Kirby Olson's original post observed that there are "no jobs teaching contemporary poetry," to which Joel Weishaus correctly replied that, well, there are really no jobs teaching anything. As someone who's on the job market I can confirm that there are very few jobs explicitly advertised in twentieth-century, much less contemporary, poetry, but I think this is less a symptom of the decline of the field of contemporary poetry than another sign of the arcane and erratic state of academic hiring. Medieval literature--a field that encompasses not fifty or so years but several centuries, and which is also frequently said to be in decline--usually has only a handful of job postings per year. This year, unbelievably, there are something like fifty. I doubt that there are significantly fewer jobs in modern and contemporary poetry now than there were a decade ago; in fact, if anything, I see major programs like Penn and Buffalo continually expanding their commitment to it.

But while there may be very few jobs advertised in contemporary poetry, there are a truly astonishing (well, for the English job market) number of jobs being posted in creative writing--a point that Olson alludes to, but which I think is really central to this discussion. It's becoming increasingly likely that in an academic English department, contemporary poetry will be represented on the faculty not by a scholar with a Ph.D. in poetry but by an MFA-holding, widely-published creative writer, who is often called upon to teach introductory poetry classes in addition to teaching writing workshops. (This phenomenon--of poets being assigned to teach intro poetry classes--is prevalent even at a place like Stanford, which has historically had no shortage of faculty in poetry.) Undergraduates are, indeed, flocking to poetry classes, but those classes are most likely to be classes in creative writing--enrollment in such classes is one of the few growth areas for many English departments.

So what we're looking at is not a decline in the number of people teaching contemporary poetry at the college level, but a significant shift in who's doing that teaching--from the Ph.D.-holding scholar to the creative writer. There's no reason to assume that this is a bad thing--that it represents the triumph of the bad old "workshop aesthetic" of the "MFA mainstream"--not least because that aesthetic has changed, as much the kind of work that's coming out of workshop-trained young writers these days has at least a veneer of the experimental. It might very well have a liberating rather than conservative impact. But it might also result in a narrowing of the field, with the craft of poetry as it is done now coming to dominate over broader historical and critical perspectives.

Monday, December 01, 2003

I've come to realize how much the rhythm of my blogging was determined by the structure of my life back in March when I started: having an office to go to where no one could notice how much time I was spending blogging instead of working, good several-hour stretches of time where I could blog for a while and still feel like I had enough time to get some work done, nights when I was able to stay up until 1 or 2 finshing some long entry.

As is probably obvious from my sporadic posting over the past few weeks, I haven't yet figured out that rhythm here.
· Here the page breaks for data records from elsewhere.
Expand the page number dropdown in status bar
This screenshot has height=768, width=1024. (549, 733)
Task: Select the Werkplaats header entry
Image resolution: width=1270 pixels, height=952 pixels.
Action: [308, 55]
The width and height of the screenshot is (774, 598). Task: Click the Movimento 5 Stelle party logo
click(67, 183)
Job market panic mostly means that every minute spent sitting in front of my computer is one of stomach-churning anxiety rather than scholarly contemplation, and it's been hard to hack out a well-defined workspace here at home, where piles of my papers are tottering on either side and there's nowhere to put them.

Mostly, though, it's the lack of a reinforcing real-time community to keep the virtual one churning along--I'm not seeing my poetry-swap buddies on a regular basis, which at the least meant I had to write something once a month. Well--at least a swapper reunion has been planned for my trip back to the Bay Area--maybe that will give the blog a shot in the arm.